**What this task involves**
Look in the material below for the line holding "Screen dimensions: 474x476". Set it down exactly, with each later line up to and including the line holding "Given: Select the".

--- Dataset ---

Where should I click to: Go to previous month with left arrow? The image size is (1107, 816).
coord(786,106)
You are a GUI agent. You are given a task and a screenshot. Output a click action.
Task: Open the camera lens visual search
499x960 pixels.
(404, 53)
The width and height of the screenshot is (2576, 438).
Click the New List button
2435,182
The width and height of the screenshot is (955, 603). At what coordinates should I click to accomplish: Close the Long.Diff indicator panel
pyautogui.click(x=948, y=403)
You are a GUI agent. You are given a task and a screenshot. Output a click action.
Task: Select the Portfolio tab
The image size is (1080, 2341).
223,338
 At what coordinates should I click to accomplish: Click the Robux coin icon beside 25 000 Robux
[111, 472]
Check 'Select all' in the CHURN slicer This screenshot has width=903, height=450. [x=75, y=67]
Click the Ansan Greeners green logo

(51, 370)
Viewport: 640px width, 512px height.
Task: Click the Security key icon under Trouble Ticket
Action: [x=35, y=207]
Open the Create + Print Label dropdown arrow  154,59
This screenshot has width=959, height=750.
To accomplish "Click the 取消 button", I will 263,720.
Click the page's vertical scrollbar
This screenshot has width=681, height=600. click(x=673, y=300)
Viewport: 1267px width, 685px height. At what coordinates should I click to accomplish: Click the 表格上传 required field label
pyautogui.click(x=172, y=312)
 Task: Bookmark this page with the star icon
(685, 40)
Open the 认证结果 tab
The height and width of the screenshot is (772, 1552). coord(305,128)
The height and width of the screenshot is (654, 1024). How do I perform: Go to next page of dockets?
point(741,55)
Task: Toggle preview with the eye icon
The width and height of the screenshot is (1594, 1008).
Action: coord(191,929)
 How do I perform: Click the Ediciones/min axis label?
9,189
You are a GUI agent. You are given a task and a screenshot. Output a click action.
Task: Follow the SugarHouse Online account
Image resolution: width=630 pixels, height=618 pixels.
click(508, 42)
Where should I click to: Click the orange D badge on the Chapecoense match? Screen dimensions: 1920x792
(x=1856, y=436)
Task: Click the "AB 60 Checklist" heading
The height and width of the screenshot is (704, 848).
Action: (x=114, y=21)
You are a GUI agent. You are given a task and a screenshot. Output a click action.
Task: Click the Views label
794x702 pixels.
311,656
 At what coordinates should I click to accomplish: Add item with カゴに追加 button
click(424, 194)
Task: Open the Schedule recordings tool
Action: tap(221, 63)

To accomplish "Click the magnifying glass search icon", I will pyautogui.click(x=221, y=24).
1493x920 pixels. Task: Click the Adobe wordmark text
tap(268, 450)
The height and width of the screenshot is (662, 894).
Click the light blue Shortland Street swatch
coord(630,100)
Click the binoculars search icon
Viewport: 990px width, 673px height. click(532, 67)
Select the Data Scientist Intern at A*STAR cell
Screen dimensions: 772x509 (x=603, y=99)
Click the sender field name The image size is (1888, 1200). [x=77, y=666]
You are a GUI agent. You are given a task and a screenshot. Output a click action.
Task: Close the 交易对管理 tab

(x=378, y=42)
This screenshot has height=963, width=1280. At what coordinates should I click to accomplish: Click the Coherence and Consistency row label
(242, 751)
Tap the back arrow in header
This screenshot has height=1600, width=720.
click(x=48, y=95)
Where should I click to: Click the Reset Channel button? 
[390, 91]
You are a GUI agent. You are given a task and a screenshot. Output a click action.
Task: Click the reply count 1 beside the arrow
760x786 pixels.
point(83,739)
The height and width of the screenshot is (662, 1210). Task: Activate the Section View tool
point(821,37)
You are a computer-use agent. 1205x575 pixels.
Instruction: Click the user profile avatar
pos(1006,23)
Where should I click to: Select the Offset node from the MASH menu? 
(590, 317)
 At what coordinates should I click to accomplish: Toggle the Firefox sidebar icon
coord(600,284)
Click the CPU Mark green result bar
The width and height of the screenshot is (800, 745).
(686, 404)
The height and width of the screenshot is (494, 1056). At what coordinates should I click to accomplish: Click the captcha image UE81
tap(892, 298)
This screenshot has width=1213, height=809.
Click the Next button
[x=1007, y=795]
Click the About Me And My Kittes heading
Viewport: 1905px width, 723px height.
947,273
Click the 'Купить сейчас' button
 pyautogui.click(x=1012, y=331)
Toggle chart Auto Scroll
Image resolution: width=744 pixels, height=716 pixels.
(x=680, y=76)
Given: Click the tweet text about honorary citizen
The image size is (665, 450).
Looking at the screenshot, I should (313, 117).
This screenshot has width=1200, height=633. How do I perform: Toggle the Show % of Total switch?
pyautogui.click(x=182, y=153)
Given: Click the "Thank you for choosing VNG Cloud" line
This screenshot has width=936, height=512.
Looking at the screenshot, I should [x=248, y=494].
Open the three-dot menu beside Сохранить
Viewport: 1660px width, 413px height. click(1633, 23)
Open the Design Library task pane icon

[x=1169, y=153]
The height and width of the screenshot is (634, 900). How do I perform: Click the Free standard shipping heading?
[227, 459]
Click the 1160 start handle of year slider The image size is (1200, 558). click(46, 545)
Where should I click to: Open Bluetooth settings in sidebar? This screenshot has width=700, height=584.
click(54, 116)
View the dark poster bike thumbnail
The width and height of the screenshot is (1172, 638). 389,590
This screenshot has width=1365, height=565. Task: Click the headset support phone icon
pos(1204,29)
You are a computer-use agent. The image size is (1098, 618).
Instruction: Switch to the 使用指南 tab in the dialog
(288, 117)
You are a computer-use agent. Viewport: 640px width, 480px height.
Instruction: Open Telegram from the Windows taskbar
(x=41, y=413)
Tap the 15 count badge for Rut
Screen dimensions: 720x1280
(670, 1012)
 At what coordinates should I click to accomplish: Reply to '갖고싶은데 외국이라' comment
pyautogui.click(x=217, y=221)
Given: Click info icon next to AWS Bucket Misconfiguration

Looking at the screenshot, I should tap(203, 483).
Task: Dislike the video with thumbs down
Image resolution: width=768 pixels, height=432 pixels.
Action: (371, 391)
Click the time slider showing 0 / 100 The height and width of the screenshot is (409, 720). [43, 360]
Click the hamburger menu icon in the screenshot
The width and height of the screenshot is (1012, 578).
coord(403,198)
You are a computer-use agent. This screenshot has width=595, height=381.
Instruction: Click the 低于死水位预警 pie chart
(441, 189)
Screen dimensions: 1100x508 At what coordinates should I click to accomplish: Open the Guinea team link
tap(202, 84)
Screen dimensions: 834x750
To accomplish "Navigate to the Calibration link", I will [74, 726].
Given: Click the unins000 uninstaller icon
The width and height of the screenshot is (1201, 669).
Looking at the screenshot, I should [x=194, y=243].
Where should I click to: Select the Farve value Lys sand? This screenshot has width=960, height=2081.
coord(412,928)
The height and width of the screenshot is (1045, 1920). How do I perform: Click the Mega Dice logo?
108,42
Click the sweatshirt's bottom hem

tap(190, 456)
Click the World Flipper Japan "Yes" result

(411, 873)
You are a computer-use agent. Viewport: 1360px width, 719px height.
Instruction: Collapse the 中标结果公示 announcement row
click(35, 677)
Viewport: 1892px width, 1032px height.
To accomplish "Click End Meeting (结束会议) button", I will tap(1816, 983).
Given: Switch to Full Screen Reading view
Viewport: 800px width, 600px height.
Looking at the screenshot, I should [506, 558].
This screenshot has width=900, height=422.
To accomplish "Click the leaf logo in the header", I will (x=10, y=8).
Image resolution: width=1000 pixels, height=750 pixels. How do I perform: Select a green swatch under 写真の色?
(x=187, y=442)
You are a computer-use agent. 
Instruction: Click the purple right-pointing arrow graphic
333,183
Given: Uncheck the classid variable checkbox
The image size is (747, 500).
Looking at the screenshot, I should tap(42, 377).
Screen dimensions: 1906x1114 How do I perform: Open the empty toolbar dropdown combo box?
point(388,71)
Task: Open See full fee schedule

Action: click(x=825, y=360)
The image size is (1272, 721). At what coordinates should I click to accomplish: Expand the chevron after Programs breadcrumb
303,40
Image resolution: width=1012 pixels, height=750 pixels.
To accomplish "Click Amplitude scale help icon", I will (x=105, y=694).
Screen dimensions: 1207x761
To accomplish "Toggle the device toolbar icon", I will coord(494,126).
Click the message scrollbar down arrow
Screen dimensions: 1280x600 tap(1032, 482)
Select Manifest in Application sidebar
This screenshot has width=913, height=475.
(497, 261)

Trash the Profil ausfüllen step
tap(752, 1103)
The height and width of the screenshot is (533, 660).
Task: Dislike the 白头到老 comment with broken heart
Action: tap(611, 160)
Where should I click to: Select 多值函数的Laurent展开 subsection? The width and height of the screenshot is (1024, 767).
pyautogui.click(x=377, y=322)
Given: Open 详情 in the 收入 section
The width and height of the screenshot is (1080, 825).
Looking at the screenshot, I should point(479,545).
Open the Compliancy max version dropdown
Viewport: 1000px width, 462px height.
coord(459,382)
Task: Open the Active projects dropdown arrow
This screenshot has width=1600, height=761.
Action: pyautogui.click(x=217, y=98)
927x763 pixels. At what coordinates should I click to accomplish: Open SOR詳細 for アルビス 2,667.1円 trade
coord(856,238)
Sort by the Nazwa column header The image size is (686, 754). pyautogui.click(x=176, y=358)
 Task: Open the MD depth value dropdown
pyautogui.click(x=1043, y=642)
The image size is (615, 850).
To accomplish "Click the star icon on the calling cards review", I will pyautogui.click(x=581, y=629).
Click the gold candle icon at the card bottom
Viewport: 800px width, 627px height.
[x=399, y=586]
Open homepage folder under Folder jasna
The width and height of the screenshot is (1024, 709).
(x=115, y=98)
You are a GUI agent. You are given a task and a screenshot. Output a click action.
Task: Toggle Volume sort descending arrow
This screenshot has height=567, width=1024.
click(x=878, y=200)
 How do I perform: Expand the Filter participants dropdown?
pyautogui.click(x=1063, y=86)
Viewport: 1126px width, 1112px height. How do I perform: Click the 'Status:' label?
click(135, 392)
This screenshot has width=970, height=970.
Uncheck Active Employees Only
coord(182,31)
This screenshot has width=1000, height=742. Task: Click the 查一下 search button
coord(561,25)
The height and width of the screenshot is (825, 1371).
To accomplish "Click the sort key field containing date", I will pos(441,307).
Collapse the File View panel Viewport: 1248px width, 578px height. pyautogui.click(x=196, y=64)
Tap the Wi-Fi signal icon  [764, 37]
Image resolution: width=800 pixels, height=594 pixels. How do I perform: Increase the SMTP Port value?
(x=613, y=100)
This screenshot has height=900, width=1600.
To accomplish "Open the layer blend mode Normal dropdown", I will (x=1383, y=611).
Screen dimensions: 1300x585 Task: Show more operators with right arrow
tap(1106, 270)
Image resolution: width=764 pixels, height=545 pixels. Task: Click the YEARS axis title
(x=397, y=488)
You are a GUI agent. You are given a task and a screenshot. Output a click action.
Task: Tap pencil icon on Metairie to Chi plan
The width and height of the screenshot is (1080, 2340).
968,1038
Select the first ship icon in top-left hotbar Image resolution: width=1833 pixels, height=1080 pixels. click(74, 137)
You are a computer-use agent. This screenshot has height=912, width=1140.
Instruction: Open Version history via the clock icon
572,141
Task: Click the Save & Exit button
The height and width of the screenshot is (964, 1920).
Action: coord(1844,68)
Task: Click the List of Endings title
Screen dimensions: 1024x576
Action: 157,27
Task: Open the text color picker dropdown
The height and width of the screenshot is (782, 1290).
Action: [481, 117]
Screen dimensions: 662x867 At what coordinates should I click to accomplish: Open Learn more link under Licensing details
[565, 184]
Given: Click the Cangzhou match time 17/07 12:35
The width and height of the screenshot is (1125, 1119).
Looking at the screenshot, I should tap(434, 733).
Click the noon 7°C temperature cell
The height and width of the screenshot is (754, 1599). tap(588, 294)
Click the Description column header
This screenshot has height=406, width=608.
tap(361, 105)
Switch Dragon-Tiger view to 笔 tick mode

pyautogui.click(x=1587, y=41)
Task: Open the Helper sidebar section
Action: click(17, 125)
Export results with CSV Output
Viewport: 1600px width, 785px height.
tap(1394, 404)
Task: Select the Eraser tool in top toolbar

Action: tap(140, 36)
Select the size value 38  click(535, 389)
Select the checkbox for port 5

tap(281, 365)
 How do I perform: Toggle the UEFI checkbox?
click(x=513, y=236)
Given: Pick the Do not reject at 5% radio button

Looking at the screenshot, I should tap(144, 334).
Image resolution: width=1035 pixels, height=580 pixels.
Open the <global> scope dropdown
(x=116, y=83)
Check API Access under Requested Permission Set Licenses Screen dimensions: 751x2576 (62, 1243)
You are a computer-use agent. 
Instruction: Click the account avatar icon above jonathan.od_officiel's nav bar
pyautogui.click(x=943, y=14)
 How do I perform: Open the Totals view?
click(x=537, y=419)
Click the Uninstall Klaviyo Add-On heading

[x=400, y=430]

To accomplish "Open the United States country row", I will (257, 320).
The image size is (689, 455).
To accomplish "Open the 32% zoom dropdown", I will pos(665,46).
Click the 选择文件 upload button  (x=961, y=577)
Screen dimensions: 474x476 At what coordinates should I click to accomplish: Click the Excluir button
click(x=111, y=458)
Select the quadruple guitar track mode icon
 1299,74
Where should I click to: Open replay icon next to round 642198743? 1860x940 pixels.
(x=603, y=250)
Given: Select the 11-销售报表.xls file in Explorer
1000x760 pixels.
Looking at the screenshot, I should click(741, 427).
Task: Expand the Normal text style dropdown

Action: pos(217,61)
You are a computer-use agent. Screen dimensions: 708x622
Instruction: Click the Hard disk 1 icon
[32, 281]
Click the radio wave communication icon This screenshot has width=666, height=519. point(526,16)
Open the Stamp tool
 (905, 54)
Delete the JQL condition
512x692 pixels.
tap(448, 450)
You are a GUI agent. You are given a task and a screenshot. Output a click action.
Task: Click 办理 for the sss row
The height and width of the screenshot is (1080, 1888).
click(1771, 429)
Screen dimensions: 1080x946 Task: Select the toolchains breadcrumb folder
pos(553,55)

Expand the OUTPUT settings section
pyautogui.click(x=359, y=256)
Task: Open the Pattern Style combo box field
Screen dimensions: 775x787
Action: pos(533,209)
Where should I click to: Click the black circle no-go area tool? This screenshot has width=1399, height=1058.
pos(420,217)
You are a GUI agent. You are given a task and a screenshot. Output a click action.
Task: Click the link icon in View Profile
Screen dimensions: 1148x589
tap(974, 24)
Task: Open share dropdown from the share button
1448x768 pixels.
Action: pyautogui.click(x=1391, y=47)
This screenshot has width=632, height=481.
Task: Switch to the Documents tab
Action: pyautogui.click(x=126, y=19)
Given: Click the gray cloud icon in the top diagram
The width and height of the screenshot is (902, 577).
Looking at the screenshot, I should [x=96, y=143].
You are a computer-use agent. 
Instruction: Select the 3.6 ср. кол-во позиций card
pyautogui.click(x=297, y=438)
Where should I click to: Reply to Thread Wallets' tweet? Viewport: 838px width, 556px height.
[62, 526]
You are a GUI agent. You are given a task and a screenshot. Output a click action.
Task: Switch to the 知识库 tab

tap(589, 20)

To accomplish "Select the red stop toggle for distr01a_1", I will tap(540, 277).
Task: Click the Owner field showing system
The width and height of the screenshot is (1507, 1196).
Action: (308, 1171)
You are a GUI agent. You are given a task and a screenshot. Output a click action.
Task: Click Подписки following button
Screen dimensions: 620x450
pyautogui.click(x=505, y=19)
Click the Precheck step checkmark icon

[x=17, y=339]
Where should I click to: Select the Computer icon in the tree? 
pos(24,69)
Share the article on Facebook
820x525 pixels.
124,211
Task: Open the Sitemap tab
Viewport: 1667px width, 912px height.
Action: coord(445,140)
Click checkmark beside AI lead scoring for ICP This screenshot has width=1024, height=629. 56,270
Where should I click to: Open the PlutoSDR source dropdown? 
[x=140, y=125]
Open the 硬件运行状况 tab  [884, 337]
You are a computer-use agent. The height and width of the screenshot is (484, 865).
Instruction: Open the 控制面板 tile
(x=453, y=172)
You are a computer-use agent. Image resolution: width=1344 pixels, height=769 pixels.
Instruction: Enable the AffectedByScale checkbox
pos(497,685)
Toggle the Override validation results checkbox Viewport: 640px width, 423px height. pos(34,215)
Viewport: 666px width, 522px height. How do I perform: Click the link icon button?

---

**Response box**
Screen dimensions: 474x476 At what coordinates should I click to accomplish: Click the Excluir button
click(x=111, y=458)
Select the quadruple guitar track mode icon
 1299,74
Where should I click to: Open replay icon next to round 642198743? 1860x940 pixels.
(x=603, y=250)
Given: Select the 11-销售报表.xls file in Explorer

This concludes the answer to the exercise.